*** Opening Supplied material ***

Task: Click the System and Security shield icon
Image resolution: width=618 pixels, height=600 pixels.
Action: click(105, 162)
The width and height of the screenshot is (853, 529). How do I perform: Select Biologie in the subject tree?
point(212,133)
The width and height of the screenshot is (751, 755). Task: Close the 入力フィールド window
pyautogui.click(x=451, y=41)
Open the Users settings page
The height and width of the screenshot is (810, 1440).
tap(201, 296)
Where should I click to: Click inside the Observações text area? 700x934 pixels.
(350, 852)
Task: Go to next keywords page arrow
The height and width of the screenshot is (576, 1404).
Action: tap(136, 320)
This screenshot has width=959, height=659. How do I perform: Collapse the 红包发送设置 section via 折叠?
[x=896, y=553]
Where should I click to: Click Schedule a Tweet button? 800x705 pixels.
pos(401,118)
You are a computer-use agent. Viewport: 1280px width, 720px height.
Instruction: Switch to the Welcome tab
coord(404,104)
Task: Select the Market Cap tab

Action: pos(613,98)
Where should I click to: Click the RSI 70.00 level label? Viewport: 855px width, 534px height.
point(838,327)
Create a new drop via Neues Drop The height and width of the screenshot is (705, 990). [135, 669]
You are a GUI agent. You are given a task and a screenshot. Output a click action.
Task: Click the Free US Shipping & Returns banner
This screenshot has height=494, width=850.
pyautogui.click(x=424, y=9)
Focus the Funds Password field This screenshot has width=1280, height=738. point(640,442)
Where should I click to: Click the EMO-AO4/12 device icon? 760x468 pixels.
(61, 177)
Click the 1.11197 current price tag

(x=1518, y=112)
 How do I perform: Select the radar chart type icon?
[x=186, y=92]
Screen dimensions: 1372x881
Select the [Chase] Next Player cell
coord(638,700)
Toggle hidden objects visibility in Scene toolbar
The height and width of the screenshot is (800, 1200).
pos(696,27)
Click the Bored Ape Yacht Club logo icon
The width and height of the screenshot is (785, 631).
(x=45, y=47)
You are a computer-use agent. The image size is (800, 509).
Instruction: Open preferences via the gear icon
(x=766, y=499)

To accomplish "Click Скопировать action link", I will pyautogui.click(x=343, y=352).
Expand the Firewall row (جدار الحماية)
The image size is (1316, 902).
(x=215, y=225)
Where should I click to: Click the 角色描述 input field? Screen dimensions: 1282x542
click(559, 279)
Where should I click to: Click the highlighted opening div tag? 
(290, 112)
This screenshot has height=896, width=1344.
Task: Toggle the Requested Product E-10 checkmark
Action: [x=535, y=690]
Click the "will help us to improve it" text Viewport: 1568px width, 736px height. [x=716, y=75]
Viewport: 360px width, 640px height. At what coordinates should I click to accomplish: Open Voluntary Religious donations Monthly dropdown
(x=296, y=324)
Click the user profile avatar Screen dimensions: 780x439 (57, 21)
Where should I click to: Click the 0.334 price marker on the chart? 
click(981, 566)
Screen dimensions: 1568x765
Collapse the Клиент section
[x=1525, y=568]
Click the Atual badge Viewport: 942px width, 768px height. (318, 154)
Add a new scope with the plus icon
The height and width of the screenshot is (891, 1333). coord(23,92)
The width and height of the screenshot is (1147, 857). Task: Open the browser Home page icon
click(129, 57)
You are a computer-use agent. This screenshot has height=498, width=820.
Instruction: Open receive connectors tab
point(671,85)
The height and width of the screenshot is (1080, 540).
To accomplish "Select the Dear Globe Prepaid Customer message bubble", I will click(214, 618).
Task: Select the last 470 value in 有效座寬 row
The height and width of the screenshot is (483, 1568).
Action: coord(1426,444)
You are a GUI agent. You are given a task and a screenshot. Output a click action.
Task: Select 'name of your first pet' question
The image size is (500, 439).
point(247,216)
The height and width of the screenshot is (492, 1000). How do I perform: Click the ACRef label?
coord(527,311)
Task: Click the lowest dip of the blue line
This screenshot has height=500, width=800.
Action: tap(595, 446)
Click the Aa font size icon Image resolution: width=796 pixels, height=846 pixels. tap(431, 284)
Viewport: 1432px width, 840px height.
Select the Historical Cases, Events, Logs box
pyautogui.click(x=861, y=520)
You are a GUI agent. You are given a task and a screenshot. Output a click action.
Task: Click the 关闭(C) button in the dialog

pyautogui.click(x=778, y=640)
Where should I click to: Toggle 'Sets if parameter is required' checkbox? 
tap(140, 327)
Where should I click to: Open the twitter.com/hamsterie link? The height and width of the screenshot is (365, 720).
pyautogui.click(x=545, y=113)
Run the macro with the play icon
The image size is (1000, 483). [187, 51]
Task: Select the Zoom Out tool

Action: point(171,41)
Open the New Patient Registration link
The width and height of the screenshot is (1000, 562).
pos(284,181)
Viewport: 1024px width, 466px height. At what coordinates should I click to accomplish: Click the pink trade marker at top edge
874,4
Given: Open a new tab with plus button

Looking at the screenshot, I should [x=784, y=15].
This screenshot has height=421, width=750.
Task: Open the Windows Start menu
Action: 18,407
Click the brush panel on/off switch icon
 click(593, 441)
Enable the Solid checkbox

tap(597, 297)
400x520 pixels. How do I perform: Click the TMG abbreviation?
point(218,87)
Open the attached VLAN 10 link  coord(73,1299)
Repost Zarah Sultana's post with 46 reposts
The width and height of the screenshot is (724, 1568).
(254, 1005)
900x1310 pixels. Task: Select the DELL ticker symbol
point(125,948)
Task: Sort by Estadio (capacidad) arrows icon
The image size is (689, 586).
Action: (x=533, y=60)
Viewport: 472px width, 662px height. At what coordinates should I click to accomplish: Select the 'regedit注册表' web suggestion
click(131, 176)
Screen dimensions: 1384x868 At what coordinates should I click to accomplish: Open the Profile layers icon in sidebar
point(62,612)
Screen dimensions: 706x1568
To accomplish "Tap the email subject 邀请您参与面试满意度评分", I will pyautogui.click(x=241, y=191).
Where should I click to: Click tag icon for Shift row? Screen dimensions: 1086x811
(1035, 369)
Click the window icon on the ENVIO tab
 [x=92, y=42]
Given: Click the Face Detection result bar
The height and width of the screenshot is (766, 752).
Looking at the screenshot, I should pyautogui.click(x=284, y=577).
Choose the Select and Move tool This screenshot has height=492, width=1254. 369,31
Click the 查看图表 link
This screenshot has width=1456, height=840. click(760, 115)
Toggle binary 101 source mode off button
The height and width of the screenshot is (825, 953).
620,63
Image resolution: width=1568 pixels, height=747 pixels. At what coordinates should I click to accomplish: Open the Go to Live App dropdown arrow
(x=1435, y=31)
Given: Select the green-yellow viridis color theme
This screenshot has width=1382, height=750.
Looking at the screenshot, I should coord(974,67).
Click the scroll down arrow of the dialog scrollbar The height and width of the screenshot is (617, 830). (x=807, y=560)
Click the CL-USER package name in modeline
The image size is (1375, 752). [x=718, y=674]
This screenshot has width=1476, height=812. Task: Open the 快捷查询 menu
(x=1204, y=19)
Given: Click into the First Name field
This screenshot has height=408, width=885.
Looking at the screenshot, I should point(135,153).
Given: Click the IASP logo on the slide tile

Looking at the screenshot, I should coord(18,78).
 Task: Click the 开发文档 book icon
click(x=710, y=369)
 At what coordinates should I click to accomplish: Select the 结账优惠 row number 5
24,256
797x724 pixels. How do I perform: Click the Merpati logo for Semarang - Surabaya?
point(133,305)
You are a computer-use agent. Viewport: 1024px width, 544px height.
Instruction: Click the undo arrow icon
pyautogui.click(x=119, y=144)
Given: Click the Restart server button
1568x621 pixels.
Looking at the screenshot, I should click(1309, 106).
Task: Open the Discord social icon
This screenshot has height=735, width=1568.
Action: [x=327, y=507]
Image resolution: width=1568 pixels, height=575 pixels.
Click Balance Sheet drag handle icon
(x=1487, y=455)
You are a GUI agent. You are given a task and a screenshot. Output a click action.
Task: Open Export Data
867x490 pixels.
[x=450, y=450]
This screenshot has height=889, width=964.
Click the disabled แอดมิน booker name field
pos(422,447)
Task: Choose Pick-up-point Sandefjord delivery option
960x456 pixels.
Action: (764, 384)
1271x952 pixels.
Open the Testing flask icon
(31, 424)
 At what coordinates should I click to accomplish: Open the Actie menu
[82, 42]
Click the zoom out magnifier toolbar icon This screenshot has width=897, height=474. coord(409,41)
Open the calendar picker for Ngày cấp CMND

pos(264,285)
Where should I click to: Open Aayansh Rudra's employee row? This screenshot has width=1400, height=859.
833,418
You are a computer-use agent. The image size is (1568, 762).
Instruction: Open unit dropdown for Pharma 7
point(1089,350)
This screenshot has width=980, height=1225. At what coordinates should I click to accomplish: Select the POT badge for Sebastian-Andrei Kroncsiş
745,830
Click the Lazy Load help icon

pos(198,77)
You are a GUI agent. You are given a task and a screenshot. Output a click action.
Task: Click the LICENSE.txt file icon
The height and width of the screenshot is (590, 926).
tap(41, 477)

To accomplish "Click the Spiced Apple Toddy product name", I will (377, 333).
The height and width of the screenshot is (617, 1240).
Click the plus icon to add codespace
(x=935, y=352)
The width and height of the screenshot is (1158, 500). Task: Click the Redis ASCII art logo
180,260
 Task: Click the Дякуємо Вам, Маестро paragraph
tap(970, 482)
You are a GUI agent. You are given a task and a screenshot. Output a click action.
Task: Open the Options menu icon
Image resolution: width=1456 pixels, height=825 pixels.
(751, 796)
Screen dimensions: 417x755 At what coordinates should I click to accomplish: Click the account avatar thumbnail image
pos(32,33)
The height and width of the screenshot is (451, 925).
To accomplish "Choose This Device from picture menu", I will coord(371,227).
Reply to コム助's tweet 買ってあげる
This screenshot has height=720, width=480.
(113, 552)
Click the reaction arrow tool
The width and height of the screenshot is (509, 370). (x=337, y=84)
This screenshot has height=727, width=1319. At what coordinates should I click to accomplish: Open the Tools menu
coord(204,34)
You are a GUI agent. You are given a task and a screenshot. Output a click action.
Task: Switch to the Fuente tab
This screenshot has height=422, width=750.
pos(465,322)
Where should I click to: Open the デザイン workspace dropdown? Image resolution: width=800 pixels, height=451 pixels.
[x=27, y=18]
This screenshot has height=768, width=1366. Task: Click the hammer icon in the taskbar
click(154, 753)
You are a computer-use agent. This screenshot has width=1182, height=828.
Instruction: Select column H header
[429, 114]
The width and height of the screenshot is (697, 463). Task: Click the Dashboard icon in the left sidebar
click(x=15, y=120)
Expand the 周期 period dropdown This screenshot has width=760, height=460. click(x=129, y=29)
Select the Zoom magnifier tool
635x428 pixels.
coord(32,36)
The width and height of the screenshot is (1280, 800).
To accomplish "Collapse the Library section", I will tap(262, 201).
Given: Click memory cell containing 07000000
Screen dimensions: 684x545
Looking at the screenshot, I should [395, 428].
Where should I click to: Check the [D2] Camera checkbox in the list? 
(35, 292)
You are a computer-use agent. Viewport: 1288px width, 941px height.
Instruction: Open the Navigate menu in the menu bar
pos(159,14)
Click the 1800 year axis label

*** Closing Supplied material ***

> [Task] The expected result is a copy of each line in the records where "computer" appears.

> [Task solution]
You are a computer-use agent. Viewport: 1280px width, 720px height.
You are a computer-use agent. The image size is (800, 509).
You are a computer-use agent. This screenshot has height=498, width=820.
You are a computer-use agent. Viewport: 1024px width, 544px height.
You are a computer-use agent. The image size is (1568, 762).
You are a computer-use agent. This screenshot has width=1182, height=828.
You are a computer-use agent. Viewport: 1288px width, 941px height.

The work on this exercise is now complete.